Il plongea dans l'eau et s'accrocha aux pierres proches du garçon, cachées par la hauteur des rochers et par l'odeur de la rivière, il retint sa respiration.

L'agitation conquit ses emmerdeurs de chiens quand l'un grogna plus qu'il ne parla :

— Que faîtes-vous ici, jeune Gödi ?

— J'ai entendu l'appel de Mani.

Il y eut un silence troublant, que l'une des gardes rompit :

— Vous devriez rentrer, des Homidés ont passé la frontière, vous pourriez être en danger.

— Vous voulez parler de la personne qui s'est fait emporter ? lança le garçon.

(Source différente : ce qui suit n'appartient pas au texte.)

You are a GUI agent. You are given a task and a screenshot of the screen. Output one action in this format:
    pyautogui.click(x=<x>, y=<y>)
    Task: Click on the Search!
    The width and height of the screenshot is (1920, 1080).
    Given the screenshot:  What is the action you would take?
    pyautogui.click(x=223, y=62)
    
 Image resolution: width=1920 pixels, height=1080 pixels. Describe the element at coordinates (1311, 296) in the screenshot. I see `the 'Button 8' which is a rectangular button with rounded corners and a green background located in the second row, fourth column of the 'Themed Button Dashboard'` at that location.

Le cœur de Livaï rata un battement.

Nouveau silence.

— Emporter ?

Il entendit les pieds du garçon bouger.

— Il n'avait pas l'air de nager.

Des murmures et des grognements retentirent de nouveau. Livaï n'entendit pas tout, quelques mots, brides, jusqu'à ce que l'enfant reprenne :

— Vous lui avez fait du mal ?

Les adultes présents ne répondirent pas immédiatement :

— C'est un ennemi, jeune Gödi, il est de notre devoir de l'attraper, ou de le tuer s'il résiste. Il a passé la frontière et il est entré sur nos terres, la loi nous y oblige.

Bien qu'il s'y attendait, Livaï comprit que ses camarades étaient morts, ou n'allaient pas tarder à l'être.

— Donc vous allez l'attraper et le tuer, affirma plus que questionna le plus jeune.

— Nous lui avons infligé des blessures au thorax. S'il s'est fait emporter par le courant, il s'est peut-être évanoui et va se noyer. Nous allons de ce pas suivre la rivière et tenter de le retrouver, répondit l'un des gardes.

Des bruits de pas retentirent, entraînant avec eux les chuchotements du groupe.

Une voix féminine retentit :

— Puis-je vous raccompagner au campement ?

— Non, je veux rester ici encore un peu.

— Jeune-.

— Non, je bougerai pas.

— Vos oreilles…

— C'est Mani, laissez-moi ! lança-t-il d'un ton farouche.

À la place de la louve, Livaï n'aurait pas supporté une seule seconde qu'un gamin lui réponde de cette manière-là.

Il laissa de côté ses émotions et se concentra à nouveau sur le bruit. Plus rien à l'horizon.

Ces enfoirés savaient qu'ils l'avaient blessé. Le point positif, ils étaient convaincus que c'était plus sérieux que la réalité, il allait pouvoir en tirer parti.

Les pas de l'enfant revinrent vers lui.

Hors de question qu'il voit encore une fois ce môme, pensa-t-il vertement. Tant pis pour son gaz, il devait s'éloigner au plus vite et rejoindre la frontière.

Il s'élança à la hâte.

Malgré son intention précédente, il ne put retenir un coup d'œil en arrière. L'étrange regard qu'il aperçut lui retourna l'estomac.

Ce jour-là, Livaï se promit d'écouter bien plus son instinct, quitte à passer pour un idiot ou à fracasser la tête de ses supérieurs.